Matter of Junious v Annucci
2024 NY Slip Op 01749
Decided on March 28, 2024
Appellate Division, Third Department
Published by New York State Law Reporting Bureau pursuant to Judiciary Law § 431.
This opinion is uncorrected and subject to revision before publication in the Official Reports.


Decided and Entered:March 28, 2024

535295

[*1]In the Matter of Malquan Junious, Petitioner,

v

Anthony J. Annucci, as Acting Commissioner of Corrections and Community Supervision, Respondent.


Calendar Date:February 9, 2024
Before:Garry, P.J., Egan Jr., Aarons, Reynolds Fitzgerald and McShan, JJ.

Malquan Junious, Rome, petitioner pro se.
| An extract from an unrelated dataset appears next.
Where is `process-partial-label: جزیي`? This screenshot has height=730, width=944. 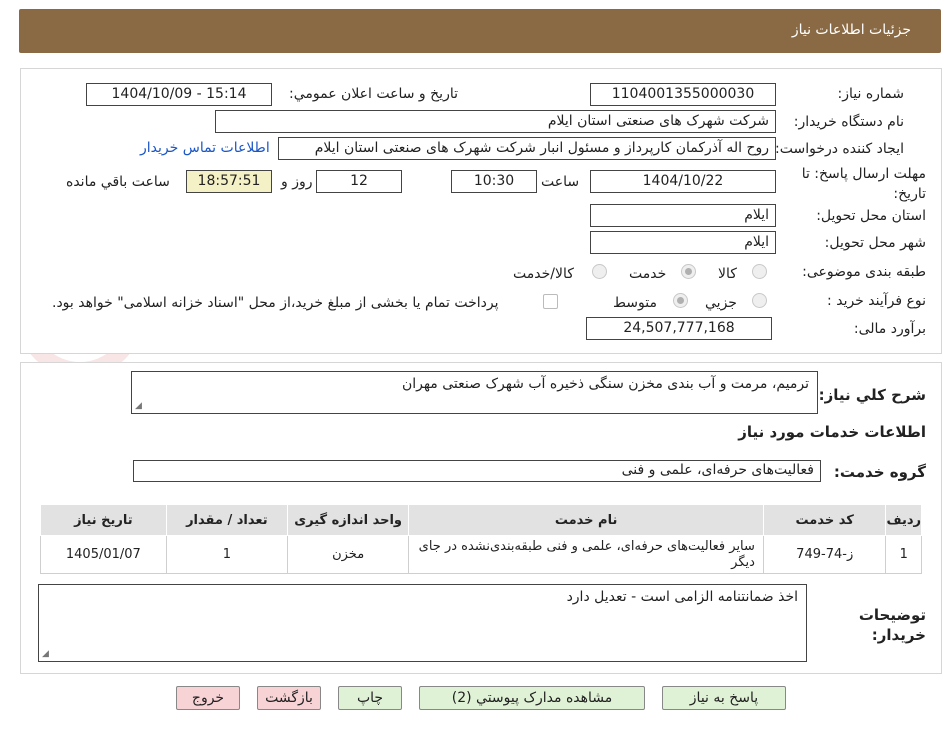
process-partial-label: جزیي is located at coordinates (721, 303).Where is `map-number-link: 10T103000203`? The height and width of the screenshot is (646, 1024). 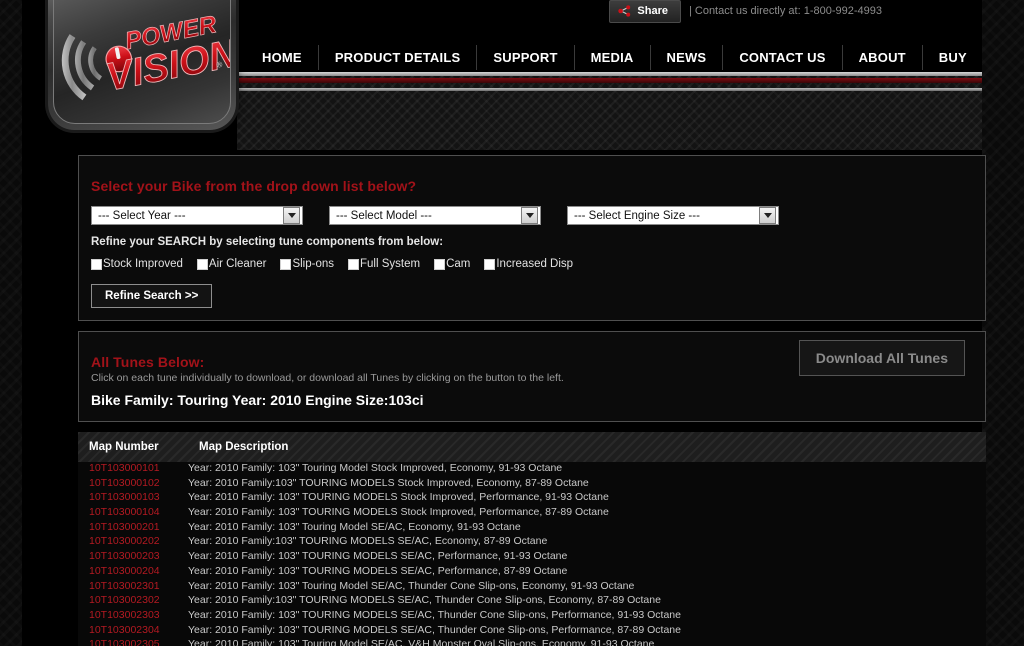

Letitia James, Attorney General, Albany (Kate H. Nepveu of counsel), for respondent.



Proceeding pursuant to CPLR article 78 (transferred to this Court by order of the Supreme Court, entered in Albany County) to review a determination of respondent finding petitioner guilty of violating certain prison disciplinary rules.
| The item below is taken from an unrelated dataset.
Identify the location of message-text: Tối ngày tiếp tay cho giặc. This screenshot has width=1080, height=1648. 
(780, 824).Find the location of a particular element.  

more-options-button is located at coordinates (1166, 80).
Petitioner was charged in two misbehavior reports with assaulting staff, engaging in violent conduct, making threats, refusing a direct order, possessing contraband, possessing an intoxicant and smuggling. At the conclusion of the tier III disciplinary hearing that followed, petitioner was found not guilty of possessing an intoxicant and guilty of the remaining charges. Petitioner, who had served 18 days of prehearing confinement in the special housing unit, was penalized with an additional 252 days of confinement in said unit and 270 days of loss of recreation, commissary and packages. Petitioner's administrative appeal was unsuccessful, and this CPLR article 78 proceeding ensued.
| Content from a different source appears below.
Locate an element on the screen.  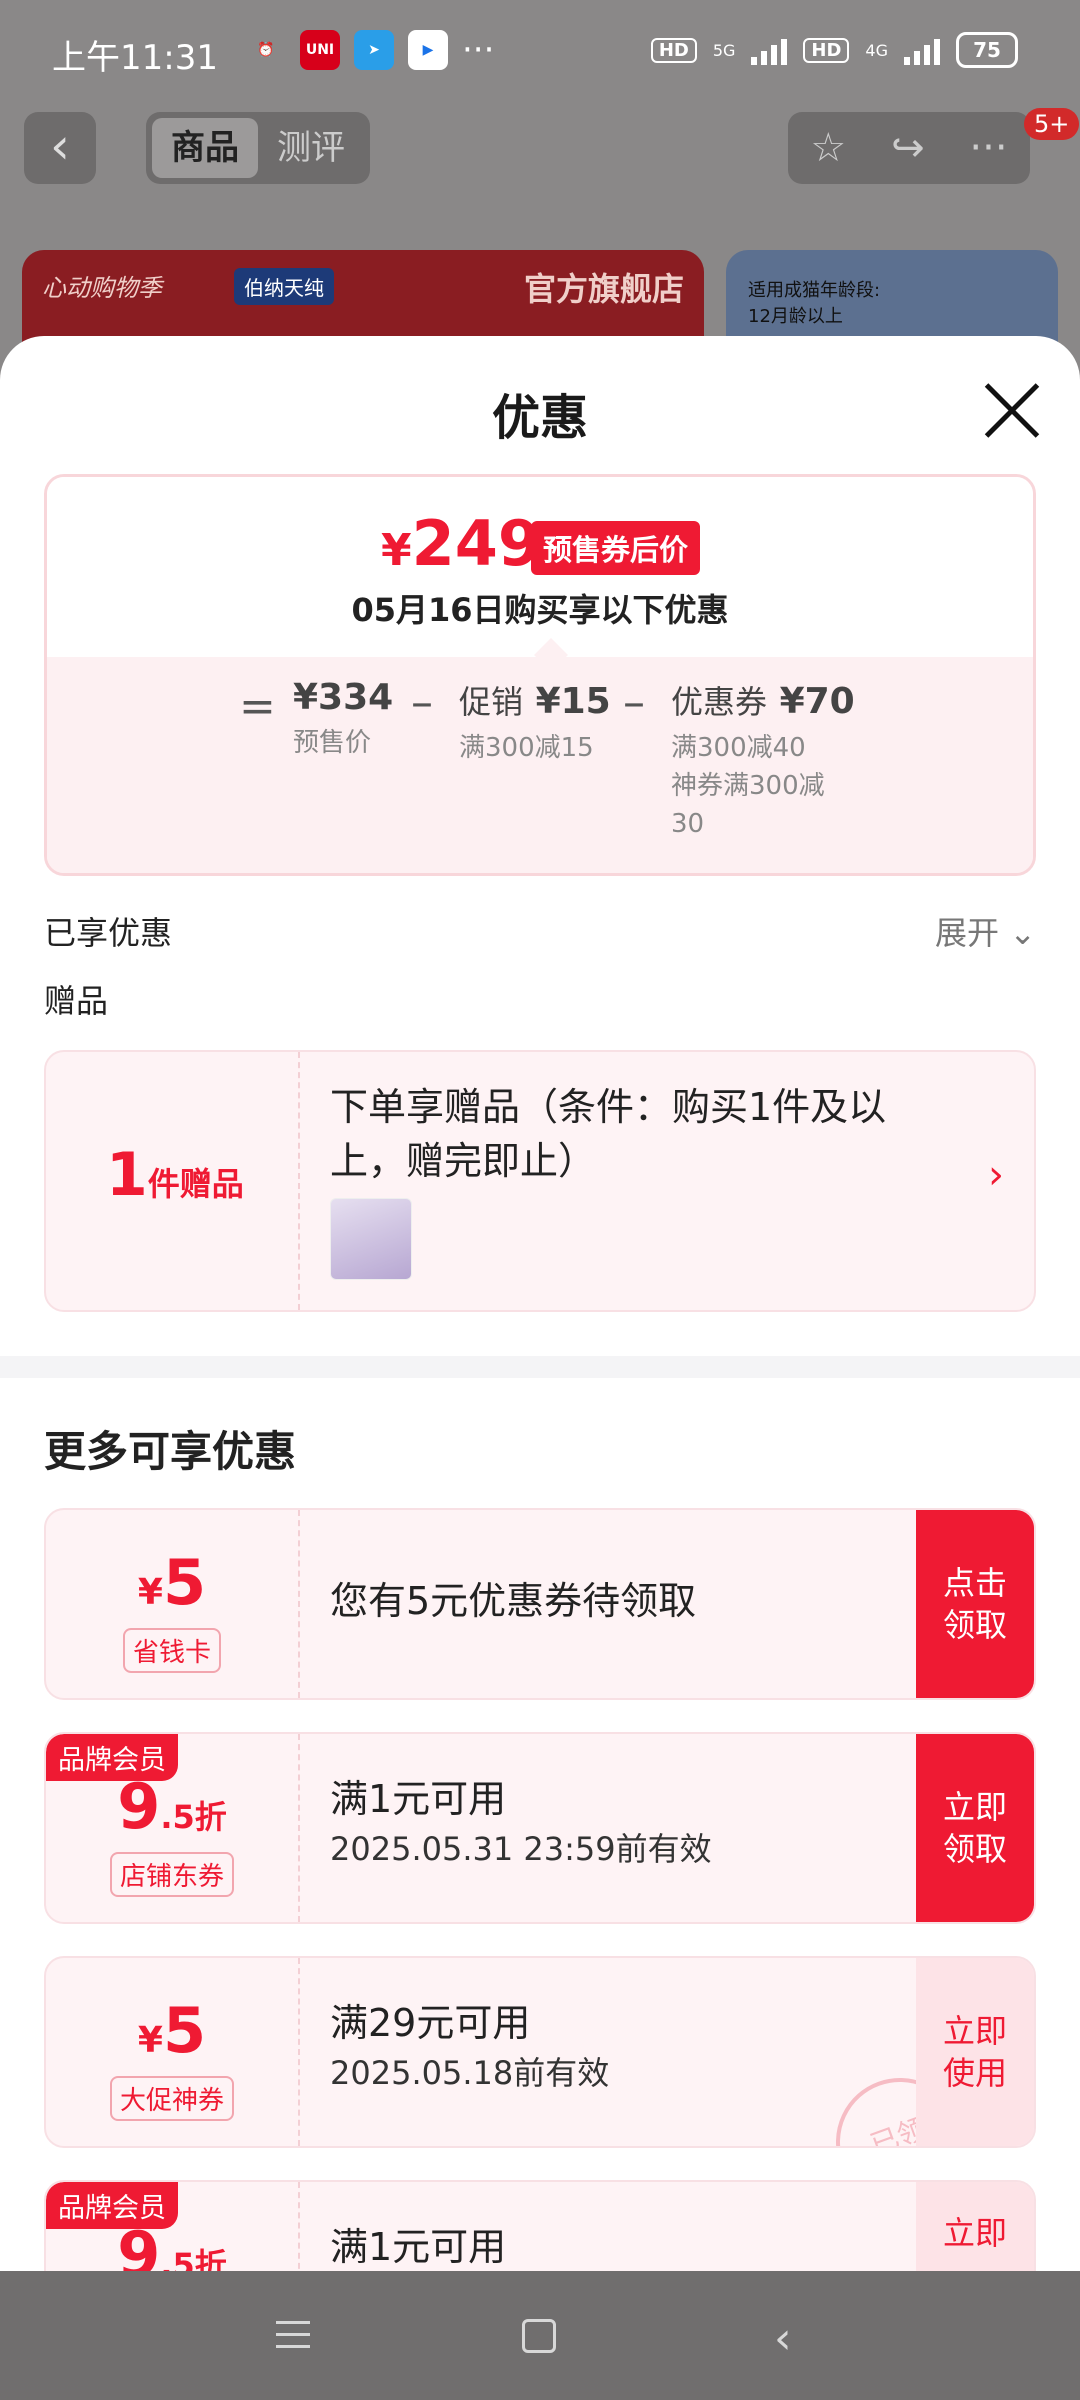
cart-badge: 5+ is located at coordinates (1052, 124).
Respondent concedes, and we agree, that the determination must be annulled insofar as it found petitioner guilty of assaulting staff, engaging in violent conduct, making threats, refusing a direct order and possessing contraband. Respondent suggests that the determination of guilt as to the remaining charge of smuggling may be sustained despite the annulment of the determination of guilt as to the contraband and other charges but, given the lack of proof establishing that the material in petitioner's possession was contraband or drugs or that he had taken it from one area of the prison to another under his own volition, the finding as to that charge is also unsupported by substantial evidence in the record (compare Matter of Then v Annucci, 213 AD3d 1183, 1185-1186 [3d Dept 2023], with Matter of McCaskell v Rodriguez, 148 AD3d 1407, 1408 [3d Dept 2017]). Thus, the determination is annulled in its entirety.

Garry, P.J., Egan Jr., Aarons, Reynolds Fitzgerald and McShan, JJ., concur.

ADJUDGED that the determination is annulled, without costs, petition granted to that extent, and respondent is directed to expunge all references to these matters from petitioner's institutional record.